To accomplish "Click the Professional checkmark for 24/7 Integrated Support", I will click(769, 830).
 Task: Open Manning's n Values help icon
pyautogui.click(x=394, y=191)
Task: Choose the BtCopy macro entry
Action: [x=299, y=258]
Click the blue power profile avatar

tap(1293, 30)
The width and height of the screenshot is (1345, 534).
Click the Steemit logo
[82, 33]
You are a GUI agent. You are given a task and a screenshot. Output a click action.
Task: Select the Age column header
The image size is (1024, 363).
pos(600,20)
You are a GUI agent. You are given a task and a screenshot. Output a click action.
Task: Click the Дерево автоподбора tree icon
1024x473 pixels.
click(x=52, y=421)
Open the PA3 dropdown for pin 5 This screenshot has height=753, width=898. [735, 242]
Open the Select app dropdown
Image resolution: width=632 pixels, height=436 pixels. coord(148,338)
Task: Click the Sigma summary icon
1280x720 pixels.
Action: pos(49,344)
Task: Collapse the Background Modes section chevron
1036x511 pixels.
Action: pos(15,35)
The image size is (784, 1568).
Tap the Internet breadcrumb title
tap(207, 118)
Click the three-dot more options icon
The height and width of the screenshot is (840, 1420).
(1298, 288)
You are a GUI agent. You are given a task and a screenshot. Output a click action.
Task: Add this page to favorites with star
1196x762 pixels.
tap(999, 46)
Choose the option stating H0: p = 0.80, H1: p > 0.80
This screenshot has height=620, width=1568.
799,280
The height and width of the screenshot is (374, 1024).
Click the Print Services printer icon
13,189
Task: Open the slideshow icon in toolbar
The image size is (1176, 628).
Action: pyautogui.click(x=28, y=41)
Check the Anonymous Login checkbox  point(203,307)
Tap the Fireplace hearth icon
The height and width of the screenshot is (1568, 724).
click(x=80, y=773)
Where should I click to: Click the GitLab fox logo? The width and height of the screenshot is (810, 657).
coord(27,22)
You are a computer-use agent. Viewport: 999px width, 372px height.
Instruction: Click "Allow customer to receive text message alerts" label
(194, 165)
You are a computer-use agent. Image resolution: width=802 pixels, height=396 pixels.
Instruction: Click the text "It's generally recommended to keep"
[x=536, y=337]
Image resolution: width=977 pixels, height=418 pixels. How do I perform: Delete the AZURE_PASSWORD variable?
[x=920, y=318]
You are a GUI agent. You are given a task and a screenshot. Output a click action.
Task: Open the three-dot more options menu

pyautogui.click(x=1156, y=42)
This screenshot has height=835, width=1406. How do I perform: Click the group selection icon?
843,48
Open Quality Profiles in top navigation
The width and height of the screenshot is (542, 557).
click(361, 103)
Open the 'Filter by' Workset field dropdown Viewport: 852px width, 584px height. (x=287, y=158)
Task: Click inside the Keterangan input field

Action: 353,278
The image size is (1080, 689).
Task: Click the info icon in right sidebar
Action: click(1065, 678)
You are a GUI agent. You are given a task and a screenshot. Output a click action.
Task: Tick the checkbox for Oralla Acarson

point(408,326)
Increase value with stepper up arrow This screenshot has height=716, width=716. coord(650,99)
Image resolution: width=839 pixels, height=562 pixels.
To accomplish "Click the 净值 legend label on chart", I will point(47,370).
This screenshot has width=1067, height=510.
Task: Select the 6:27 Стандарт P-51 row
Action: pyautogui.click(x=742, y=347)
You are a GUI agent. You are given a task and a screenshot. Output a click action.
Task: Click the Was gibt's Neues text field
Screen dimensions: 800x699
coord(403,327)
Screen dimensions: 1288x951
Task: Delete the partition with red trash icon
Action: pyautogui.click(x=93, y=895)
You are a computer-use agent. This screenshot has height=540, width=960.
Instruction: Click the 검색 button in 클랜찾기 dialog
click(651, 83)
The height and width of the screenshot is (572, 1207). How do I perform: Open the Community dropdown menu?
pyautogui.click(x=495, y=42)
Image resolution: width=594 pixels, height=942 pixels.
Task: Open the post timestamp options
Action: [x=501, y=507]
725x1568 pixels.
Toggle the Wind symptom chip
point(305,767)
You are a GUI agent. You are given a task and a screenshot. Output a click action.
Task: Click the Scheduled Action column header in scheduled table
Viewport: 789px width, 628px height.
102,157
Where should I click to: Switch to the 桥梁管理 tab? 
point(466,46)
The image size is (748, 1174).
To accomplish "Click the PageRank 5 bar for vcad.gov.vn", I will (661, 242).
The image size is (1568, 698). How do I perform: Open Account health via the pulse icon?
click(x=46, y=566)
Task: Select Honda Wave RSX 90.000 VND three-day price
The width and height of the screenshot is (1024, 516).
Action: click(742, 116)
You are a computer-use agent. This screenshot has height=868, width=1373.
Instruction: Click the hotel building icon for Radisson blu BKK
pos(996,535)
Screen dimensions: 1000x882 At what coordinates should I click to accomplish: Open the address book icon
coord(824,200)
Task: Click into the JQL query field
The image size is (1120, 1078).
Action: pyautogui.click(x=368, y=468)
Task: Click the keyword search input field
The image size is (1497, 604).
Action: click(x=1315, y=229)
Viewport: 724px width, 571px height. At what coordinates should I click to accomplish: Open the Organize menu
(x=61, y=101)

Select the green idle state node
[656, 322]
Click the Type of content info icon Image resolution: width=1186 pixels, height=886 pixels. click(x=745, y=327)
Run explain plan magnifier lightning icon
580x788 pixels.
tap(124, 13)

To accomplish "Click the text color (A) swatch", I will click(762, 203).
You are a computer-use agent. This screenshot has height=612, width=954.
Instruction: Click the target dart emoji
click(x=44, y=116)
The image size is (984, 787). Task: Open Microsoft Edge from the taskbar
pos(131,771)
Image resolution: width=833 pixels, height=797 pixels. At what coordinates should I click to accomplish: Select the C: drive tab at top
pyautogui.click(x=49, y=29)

→ **Exercise brief**
Begin with the line that has "Open the PA3" in the listing above and end after the line that has "Task: Collapse the"; output those lines exactly.

→ **Your response**
Open the PA3 dropdown for pin 5 This screenshot has height=753, width=898. [735, 242]
Open the Select app dropdown
Image resolution: width=632 pixels, height=436 pixels. coord(148,338)
Task: Click the Sigma summary icon
1280x720 pixels.
Action: pos(49,344)
Task: Collapse the Background Modes section chevron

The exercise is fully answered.